* _Directions_:
Copy all entries without alteration and skip the pictures they hold.

(Beginning of Material for the task)

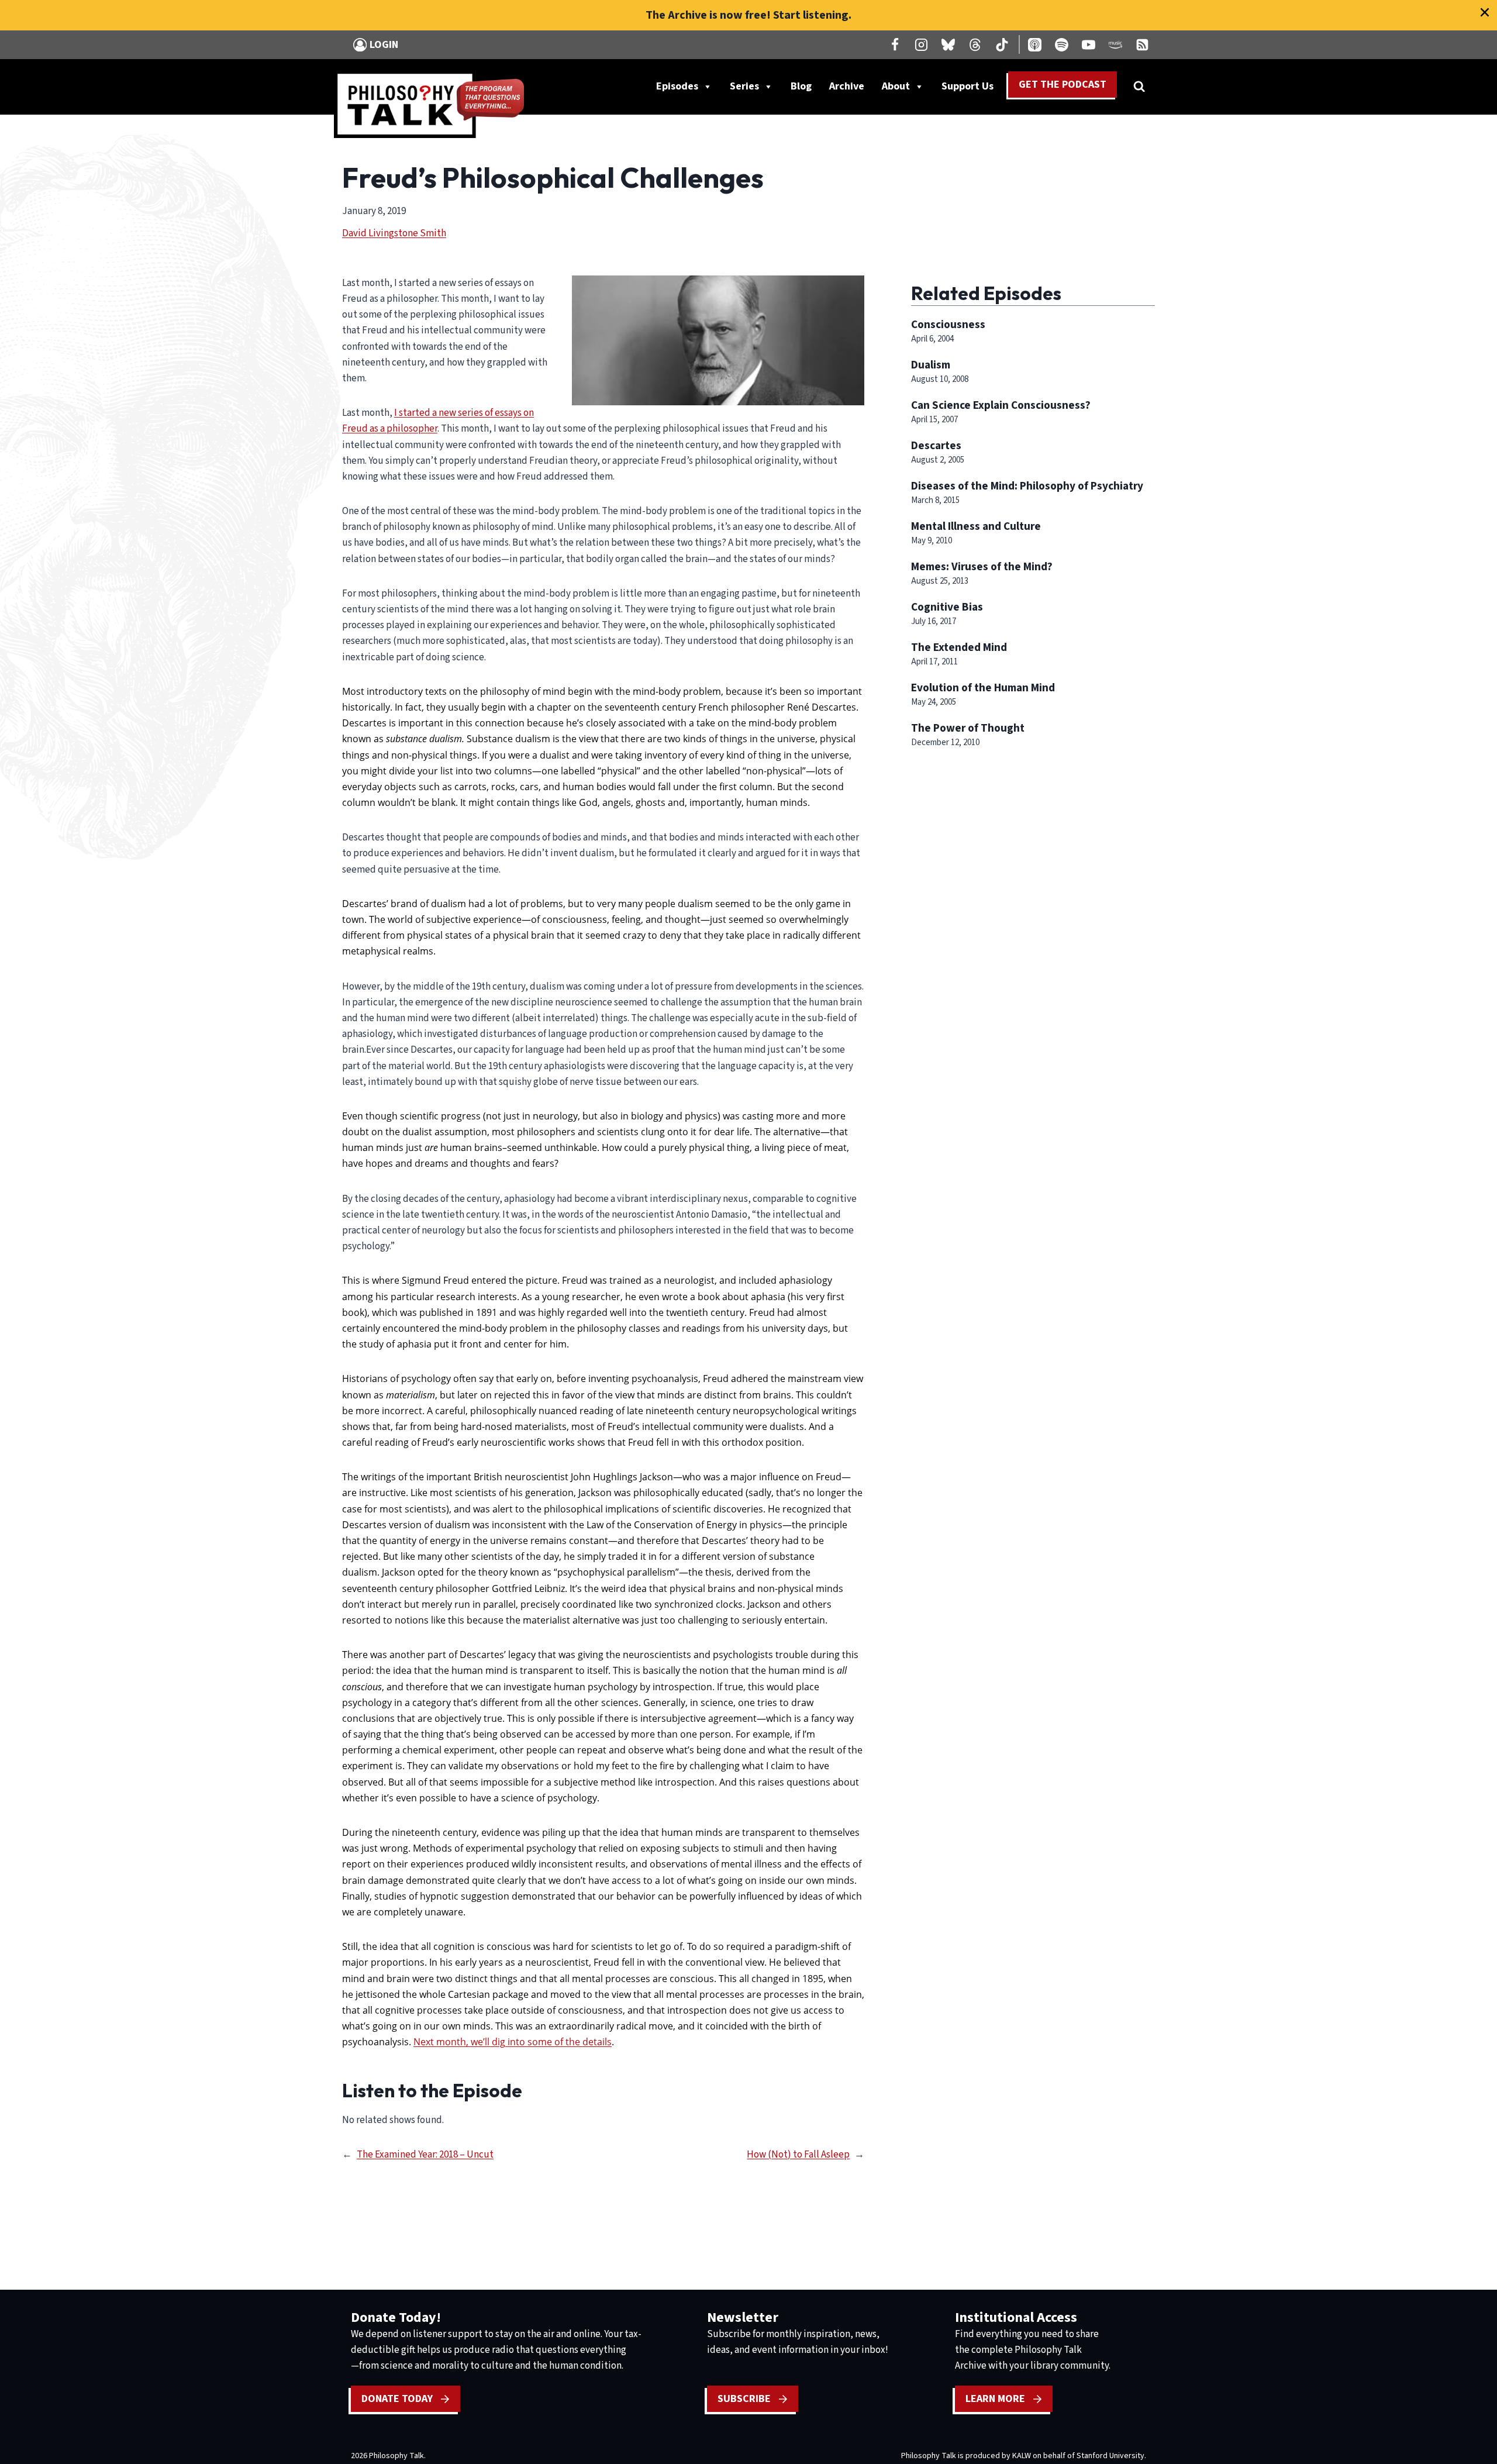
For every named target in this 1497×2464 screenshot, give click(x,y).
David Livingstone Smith (394, 233)
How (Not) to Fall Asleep (798, 2155)
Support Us (971, 88)
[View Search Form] (1139, 86)
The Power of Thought (968, 728)
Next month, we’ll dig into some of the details (512, 2041)
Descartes (936, 445)
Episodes (677, 86)
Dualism (930, 365)
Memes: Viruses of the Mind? (982, 567)
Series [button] (744, 86)
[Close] (1484, 12)
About (896, 86)
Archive (846, 86)
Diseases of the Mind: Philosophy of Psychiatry (1027, 486)
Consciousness (948, 324)
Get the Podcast (1062, 84)
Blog (801, 86)
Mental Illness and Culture (976, 526)
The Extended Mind (959, 647)
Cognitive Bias (947, 607)
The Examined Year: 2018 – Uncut (425, 2155)
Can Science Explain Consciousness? (1001, 405)
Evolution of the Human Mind (983, 688)
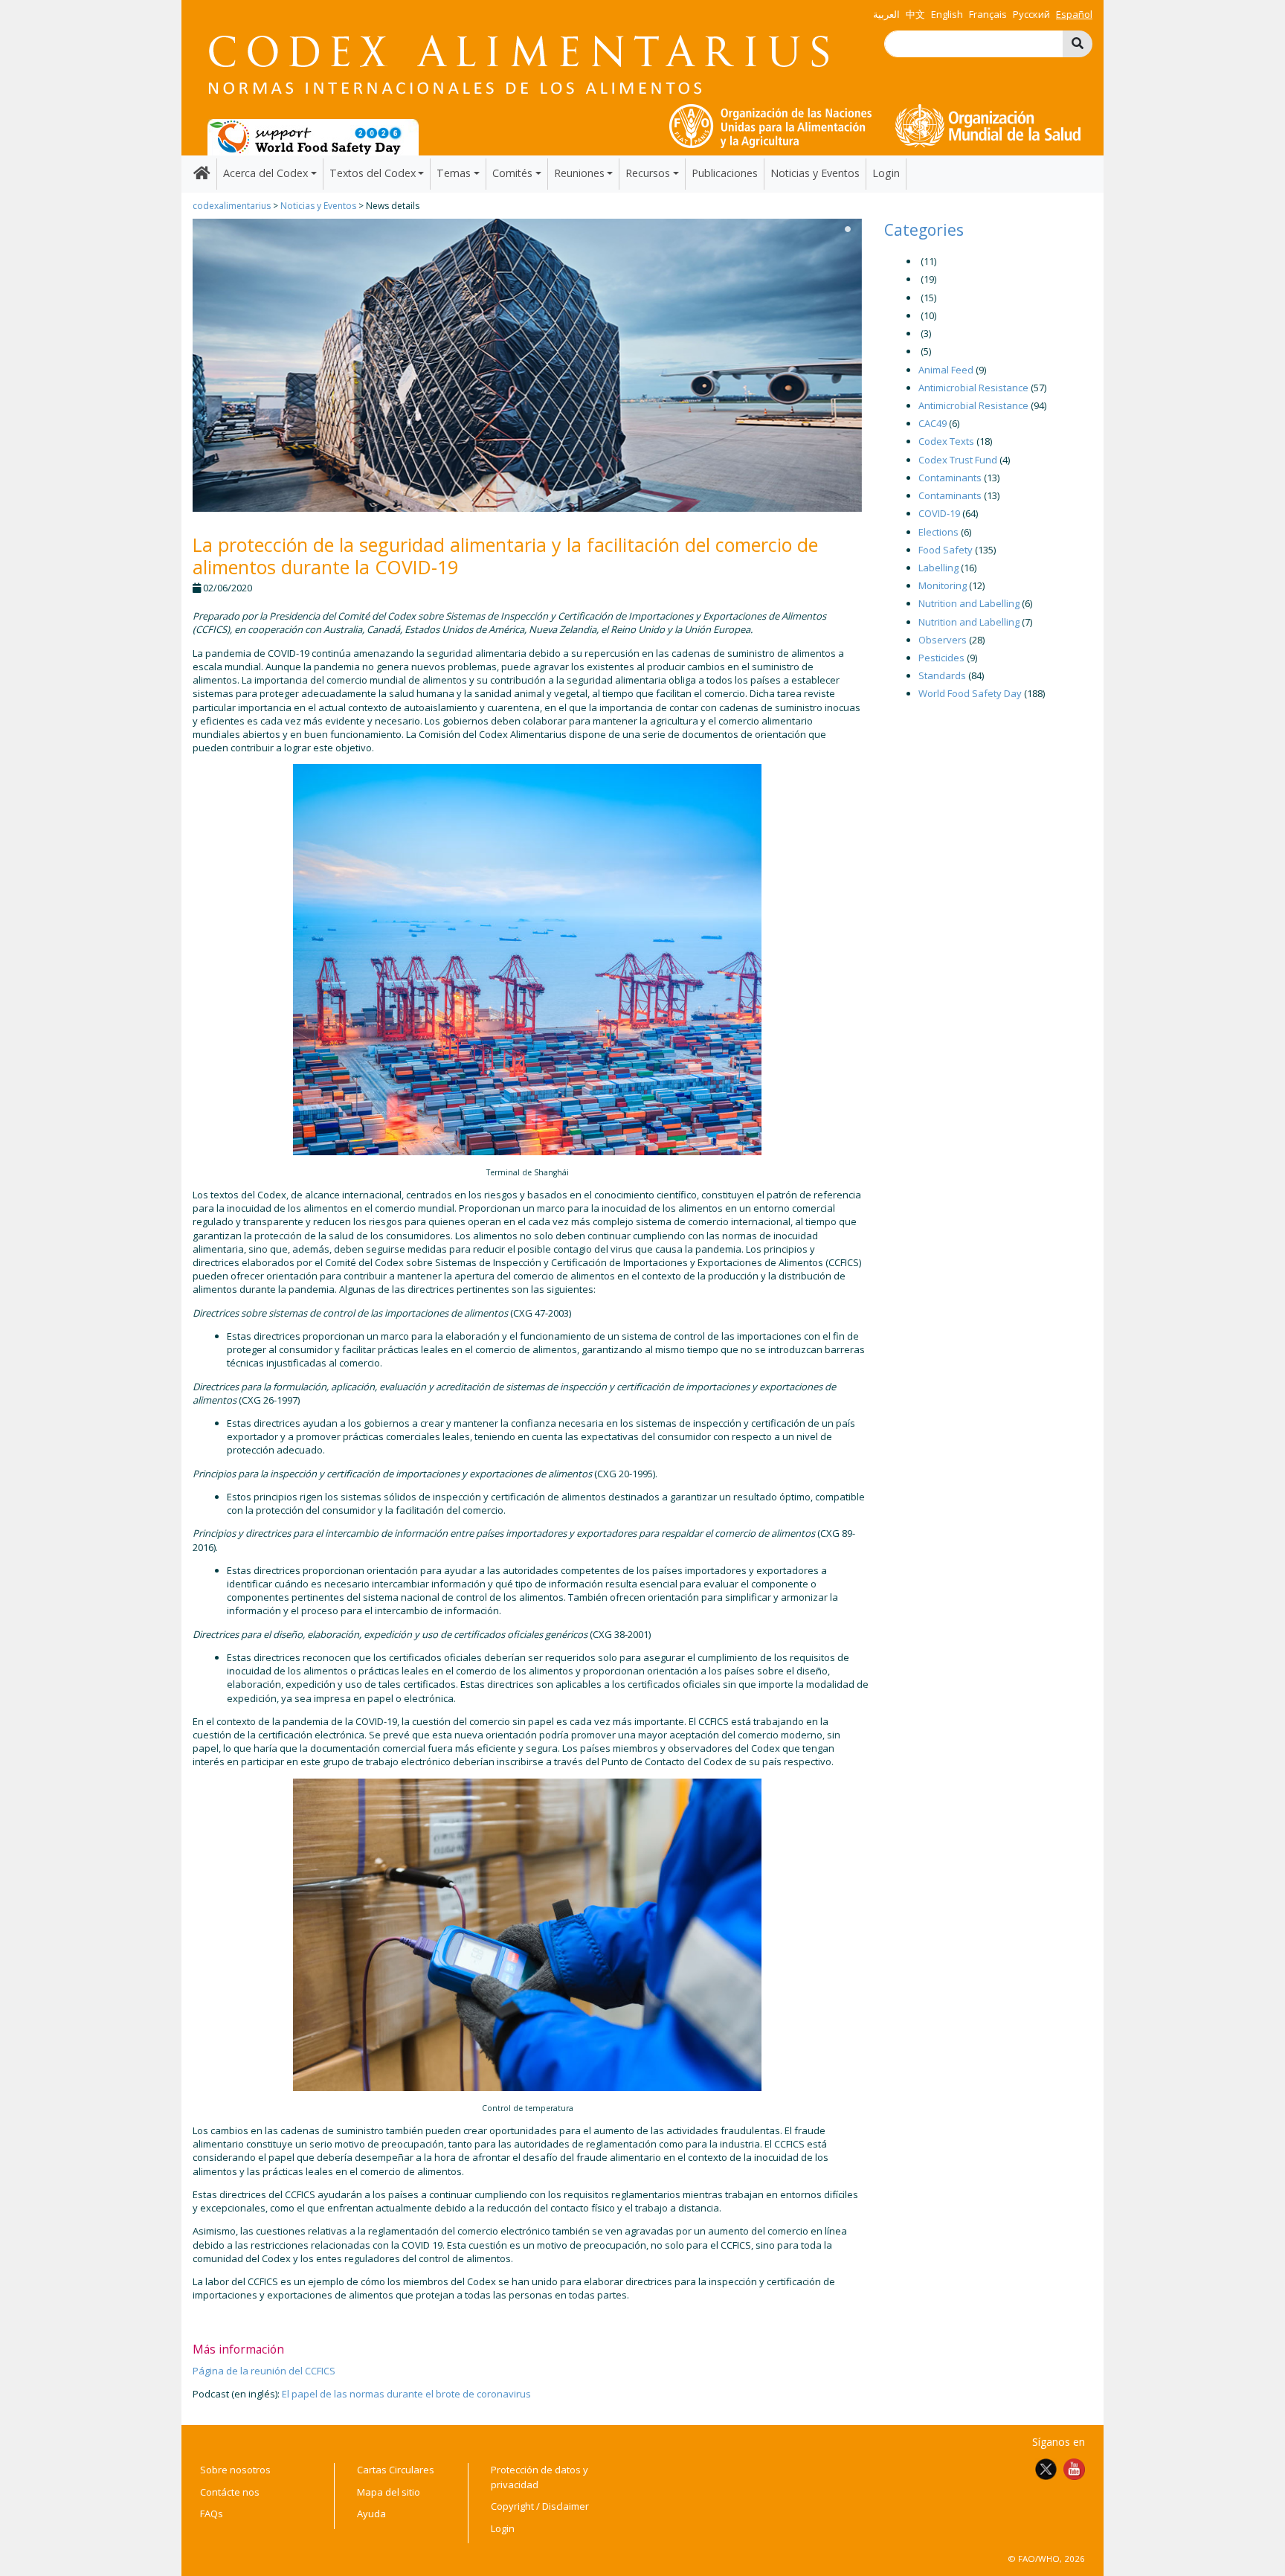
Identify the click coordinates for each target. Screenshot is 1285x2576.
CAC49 (932, 423)
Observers (942, 639)
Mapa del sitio (388, 2492)
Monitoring (942, 585)
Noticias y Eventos (815, 173)
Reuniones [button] (579, 173)
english (947, 14)
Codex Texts (946, 441)
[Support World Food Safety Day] (313, 136)
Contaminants (950, 477)
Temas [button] (454, 173)
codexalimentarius (232, 205)
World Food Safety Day (970, 693)
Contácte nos (230, 2492)
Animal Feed (945, 369)
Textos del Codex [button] (372, 173)
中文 (915, 14)
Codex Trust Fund (957, 459)
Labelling (938, 567)
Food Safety (945, 549)
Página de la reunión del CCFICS (264, 2370)
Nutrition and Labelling (969, 603)
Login (886, 173)
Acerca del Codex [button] (265, 173)
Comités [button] (512, 173)
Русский (1031, 14)
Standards (942, 675)
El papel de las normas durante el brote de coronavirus (406, 2393)
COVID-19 (939, 513)
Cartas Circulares (395, 2469)
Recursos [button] (647, 173)
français (988, 14)
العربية (886, 14)
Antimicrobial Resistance (973, 387)
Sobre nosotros (235, 2469)
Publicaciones (725, 173)
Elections (938, 532)
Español (1074, 14)
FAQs (211, 2513)
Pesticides (941, 657)
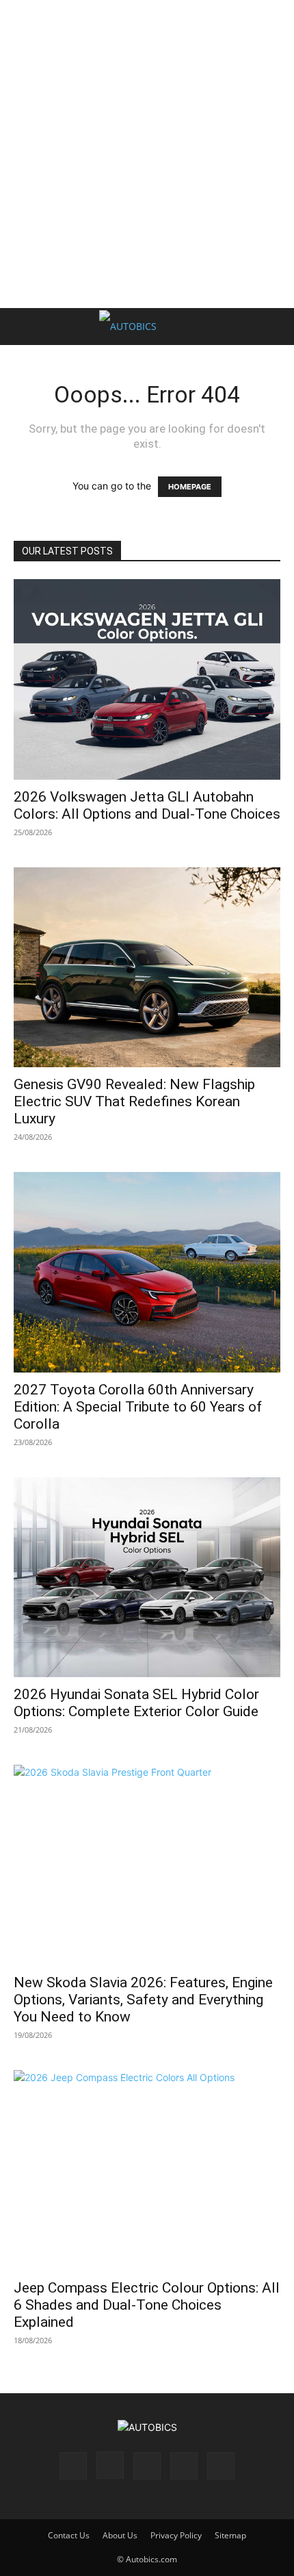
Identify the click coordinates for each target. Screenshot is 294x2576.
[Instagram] (110, 2465)
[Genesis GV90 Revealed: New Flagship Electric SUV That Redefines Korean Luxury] (147, 967)
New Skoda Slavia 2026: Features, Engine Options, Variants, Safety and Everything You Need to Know (143, 1999)
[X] (184, 2465)
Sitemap (230, 2535)
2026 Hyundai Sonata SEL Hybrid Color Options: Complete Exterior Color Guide (136, 1703)
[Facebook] (73, 2465)
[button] (23, 326)
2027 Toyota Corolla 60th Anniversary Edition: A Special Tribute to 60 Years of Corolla (138, 1406)
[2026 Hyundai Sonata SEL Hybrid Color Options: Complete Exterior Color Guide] (147, 1577)
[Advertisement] (147, 154)
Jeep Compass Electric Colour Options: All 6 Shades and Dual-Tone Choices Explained (147, 2305)
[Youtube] (221, 2465)
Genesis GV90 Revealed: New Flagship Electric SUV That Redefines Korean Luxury (134, 1101)
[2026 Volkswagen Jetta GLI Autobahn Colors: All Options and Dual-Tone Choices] (147, 679)
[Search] (275, 326)
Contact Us (69, 2535)
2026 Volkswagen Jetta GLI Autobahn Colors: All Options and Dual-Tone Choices (147, 805)
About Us (120, 2535)
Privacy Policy (176, 2535)
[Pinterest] (147, 2465)
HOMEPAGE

(End of Material for the task)

* _Problem solution_:
For every named target in this 1497×2464 screenshot, give click(x,y).
David Livingstone Smith (394, 233)
How (Not) to Fall Asleep (798, 2155)
Support Us (971, 88)
[View Search Form] (1139, 86)
The Power of Thought (968, 728)
Next month, we’ll dig into some of the details (512, 2041)
Descartes (936, 445)
Episodes (677, 86)
Dualism (930, 365)
Memes: Viruses of the Mind? (982, 567)
Series [button] (744, 86)
[Close] (1484, 12)
About (896, 86)
Archive (846, 86)
Diseases of the Mind: Philosophy of Psychiatry (1027, 486)
Consciousness (948, 324)
Get the Podcast (1062, 84)
Blog (801, 86)
Mental Illness and Culture (976, 526)
The Extended Mind (959, 647)
Cognitive Bias (947, 607)
The Examined Year: 2018 – Uncut (425, 2155)
Can Science Explain Consciousness? (1001, 405)
Evolution of the Human Mind (983, 688)
Identify the click coordinates for each target. Screenshot is 1285x2576.
CAC49 (932, 423)
Observers (942, 639)
Mapa del sitio (388, 2492)
Monitoring (942, 585)
Noticias y Eventos (815, 173)
Reuniones [button] (579, 173)
english (947, 14)
Codex Texts (946, 441)
[Support World Food Safety Day] (313, 136)
Contaminants (950, 477)
Temas [button] (454, 173)
codexalimentarius (232, 205)
World Food Safety Day (970, 693)
Contácte nos (230, 2492)
Animal Feed (945, 369)
Textos del Codex [button] (372, 173)
中文 (915, 14)
Codex Trust Fund (957, 459)
Labelling (938, 567)
Food Safety (945, 549)
Página de la reunión del CCFICS (264, 2370)
Nutrition and Labelling (969, 603)
Login (886, 173)
Acerca del Codex [button] (265, 173)
Comités [button] (512, 173)
Русский (1031, 14)
Standards (942, 675)
El papel de las normas durante el brote de coronavirus (406, 2393)
COVID-19 (939, 513)
Cartas Circulares (395, 2469)
Recursos [button] (647, 173)
français (988, 14)
العربية (886, 14)
Antimicrobial Resistance (973, 387)
Sobre nosotros (235, 2469)
Publicaciones (725, 173)
Elections (938, 532)
Español (1074, 14)
FAQs (211, 2513)
Pesticides (941, 657)
Identify the click coordinates for each target. Screenshot is 294x2576.
[Instagram] (110, 2465)
[Genesis GV90 Revealed: New Flagship Electric SUV That Redefines Korean Luxury] (147, 967)
New Skoda Slavia 2026: Features, Engine Options, Variants, Safety and Everything You Need to Know (143, 1999)
[X] (184, 2465)
Sitemap (230, 2535)
2026 Hyundai Sonata SEL Hybrid Color Options: Complete Exterior Color Guide (136, 1703)
[Facebook] (73, 2465)
[button] (23, 326)
2027 Toyota Corolla 60th Anniversary Edition: A Special Tribute to 60 Years of Corolla (138, 1406)
[2026 Hyundai Sonata SEL Hybrid Color Options: Complete Exterior Color Guide] (147, 1577)
[Advertisement] (147, 154)
Jeep Compass Electric Colour Options: All 6 Shades and Dual-Tone Choices Explained (147, 2305)
[Youtube] (221, 2465)
Genesis GV90 Revealed: New Flagship Electric SUV That Redefines Korean Luxury (134, 1101)
[2026 Volkswagen Jetta GLI Autobahn Colors: All Options and Dual-Tone Choices] (147, 679)
[Search] (275, 326)
Contact Us (69, 2535)
2026 Volkswagen Jetta GLI Autobahn Colors: All Options and Dual-Tone Choices (147, 805)
About Us (120, 2535)
Privacy Policy (176, 2535)
[Pinterest] (147, 2465)
HOMEPAGE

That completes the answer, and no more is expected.